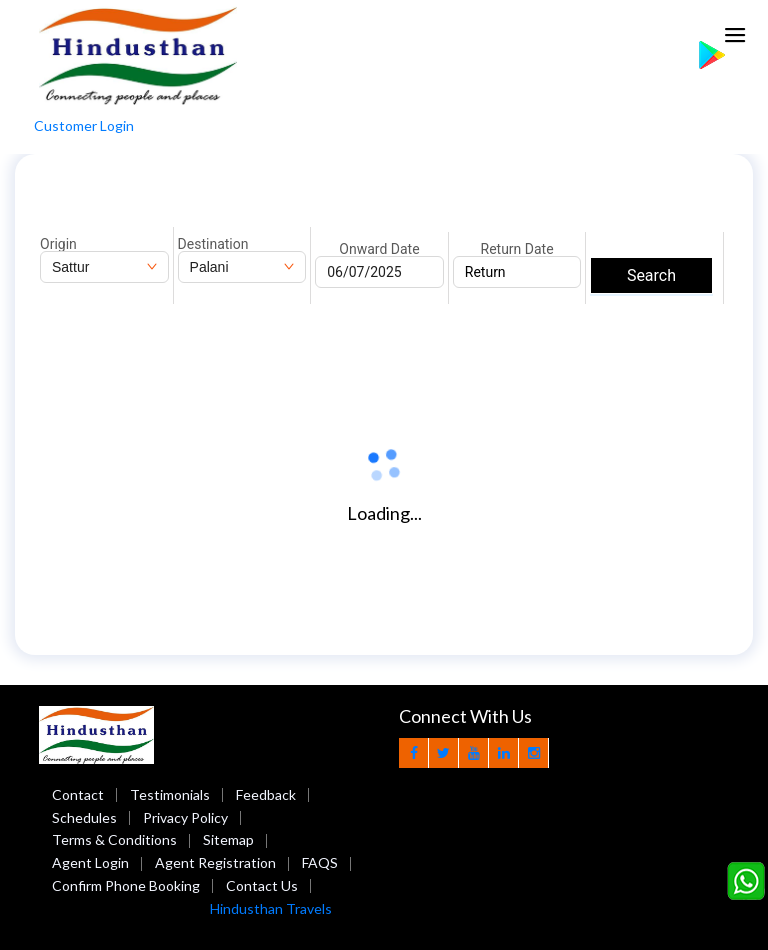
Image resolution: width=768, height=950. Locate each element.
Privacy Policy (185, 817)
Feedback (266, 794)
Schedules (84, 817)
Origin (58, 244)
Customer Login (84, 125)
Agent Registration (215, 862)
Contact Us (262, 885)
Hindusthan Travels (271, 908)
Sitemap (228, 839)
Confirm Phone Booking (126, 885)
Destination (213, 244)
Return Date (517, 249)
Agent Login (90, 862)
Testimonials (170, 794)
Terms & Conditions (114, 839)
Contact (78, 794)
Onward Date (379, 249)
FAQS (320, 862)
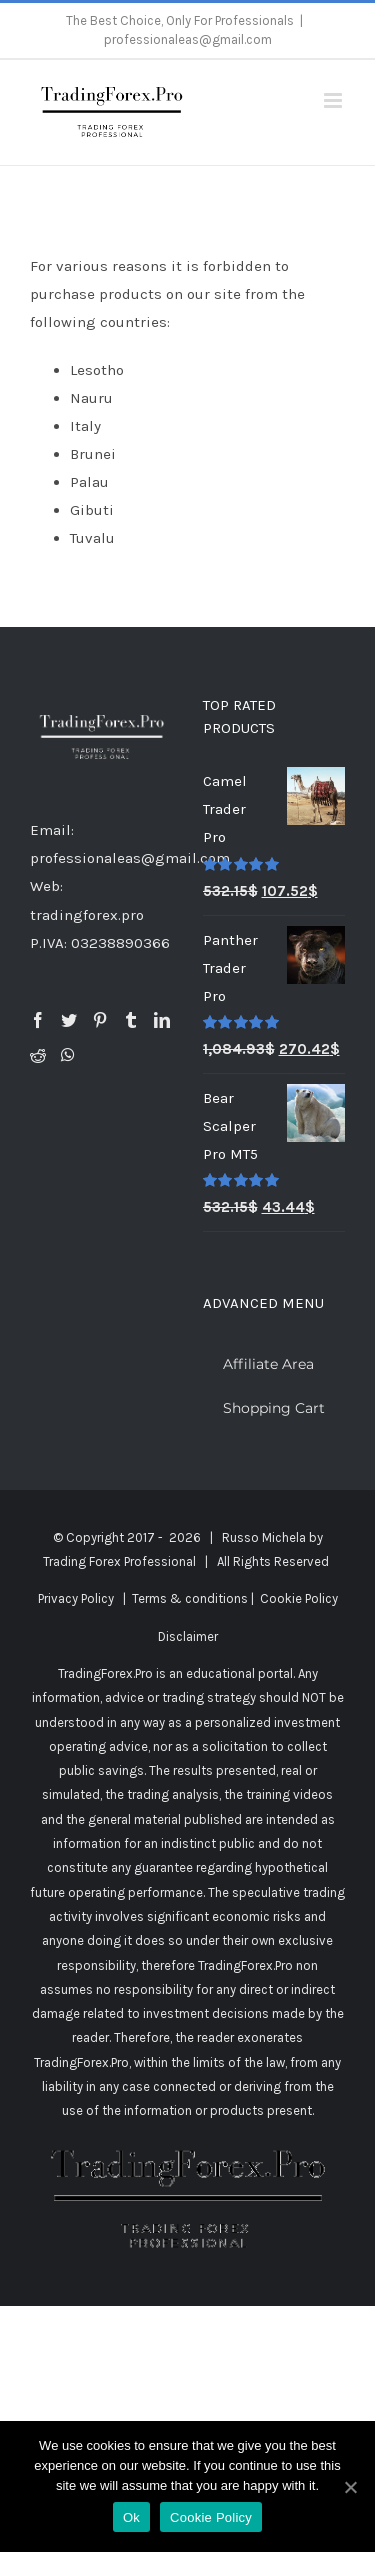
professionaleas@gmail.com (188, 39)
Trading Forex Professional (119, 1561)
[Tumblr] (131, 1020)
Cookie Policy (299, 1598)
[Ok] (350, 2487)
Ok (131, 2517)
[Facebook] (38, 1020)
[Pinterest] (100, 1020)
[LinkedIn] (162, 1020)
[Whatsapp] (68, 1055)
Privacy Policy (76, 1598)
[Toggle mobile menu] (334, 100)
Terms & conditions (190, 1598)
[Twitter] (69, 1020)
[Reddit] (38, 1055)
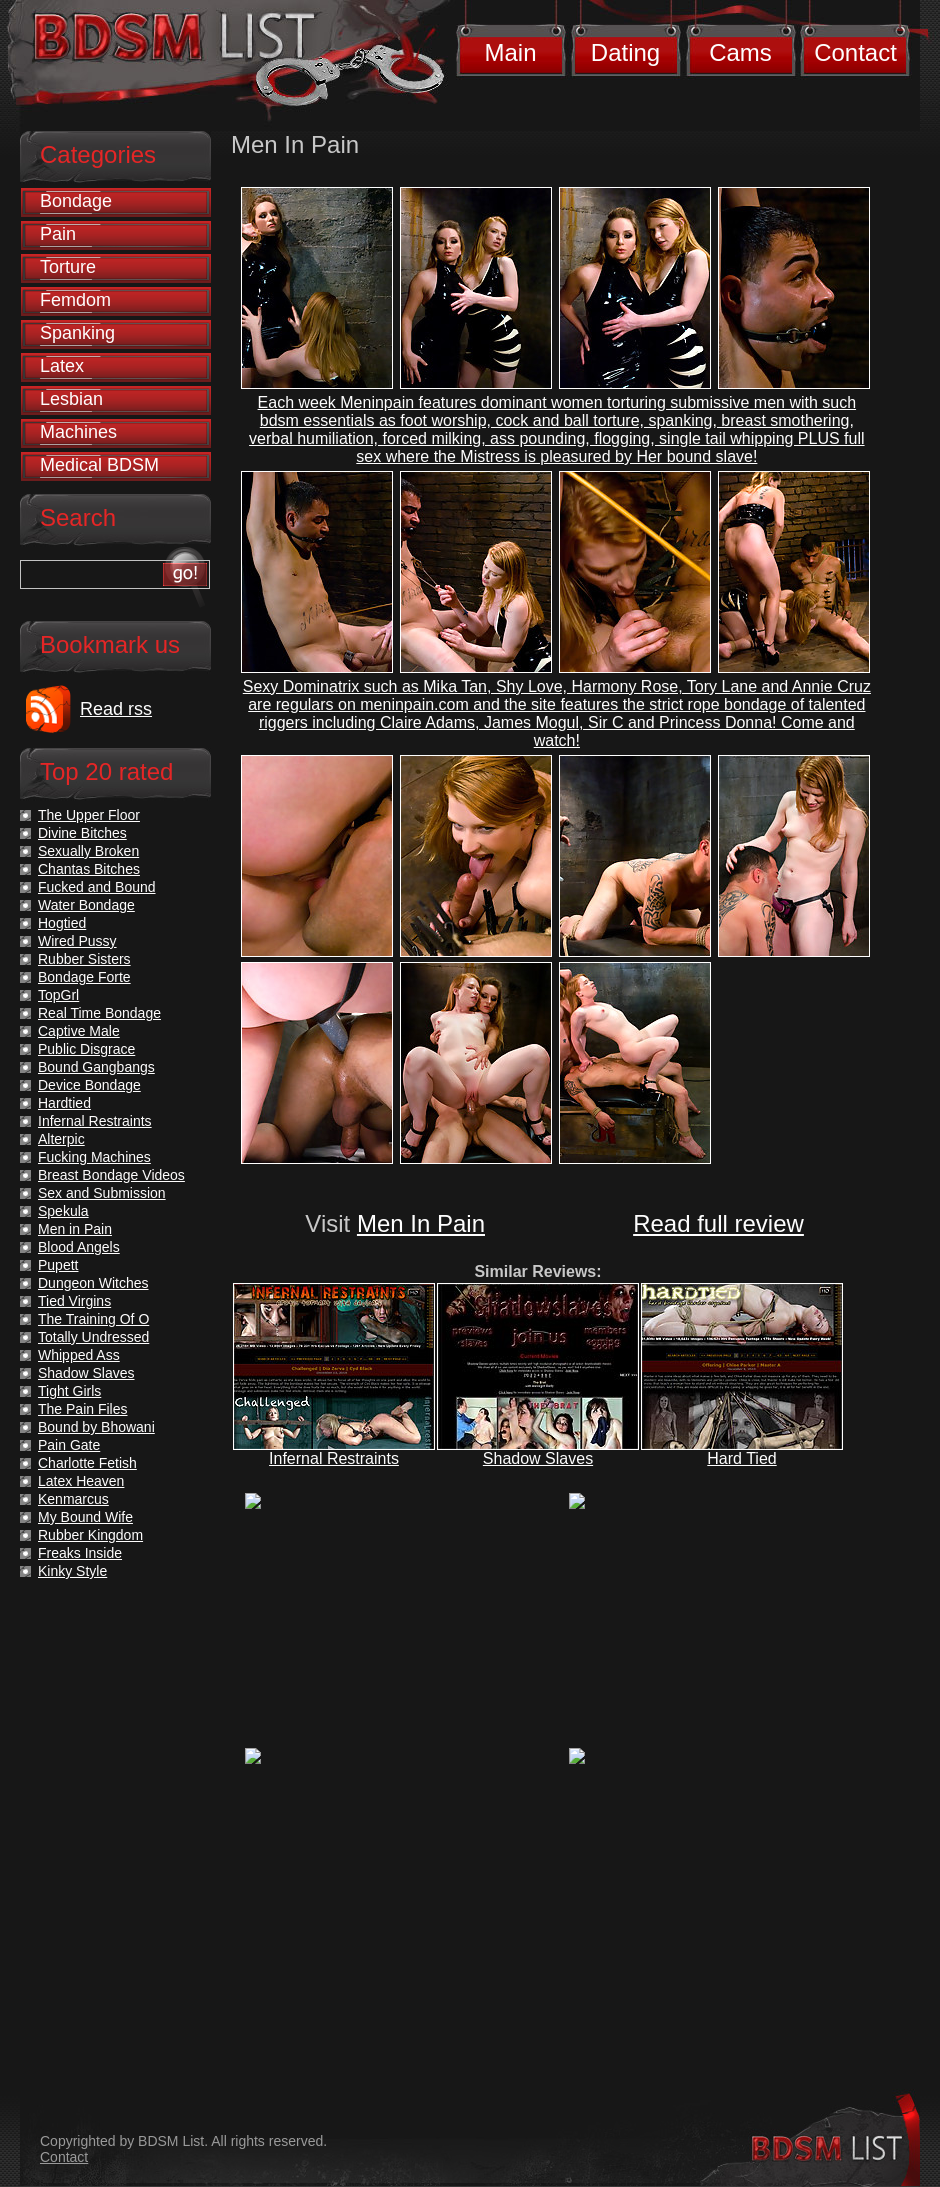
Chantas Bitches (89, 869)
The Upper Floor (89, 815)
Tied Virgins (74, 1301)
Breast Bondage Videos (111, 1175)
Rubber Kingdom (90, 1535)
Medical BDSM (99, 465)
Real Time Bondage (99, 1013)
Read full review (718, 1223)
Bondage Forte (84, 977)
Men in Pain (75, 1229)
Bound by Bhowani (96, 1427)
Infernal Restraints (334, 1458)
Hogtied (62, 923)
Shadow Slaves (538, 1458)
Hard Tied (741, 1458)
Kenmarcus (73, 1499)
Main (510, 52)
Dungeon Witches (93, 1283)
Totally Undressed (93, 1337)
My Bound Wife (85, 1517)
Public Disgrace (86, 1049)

**DIRECTION:**
Reproduce unchanged the part of the material that opens with the line containing "Men in Pain (75, 1229)" and closes with the last line of the material, including both of those lines.

**EXPECTED ANSWER:**
Men in Pain (75, 1229)
Bound by Bhowani (96, 1427)
Infernal Restraints (334, 1458)
Hogtied (62, 923)
Shadow Slaves (538, 1458)
Hard Tied (741, 1458)
Kenmarcus (73, 1499)
Main (510, 52)
Dungeon Witches (93, 1283)
Totally Undressed (93, 1337)
My Bound Wife (85, 1517)
Public Disgrace (86, 1049)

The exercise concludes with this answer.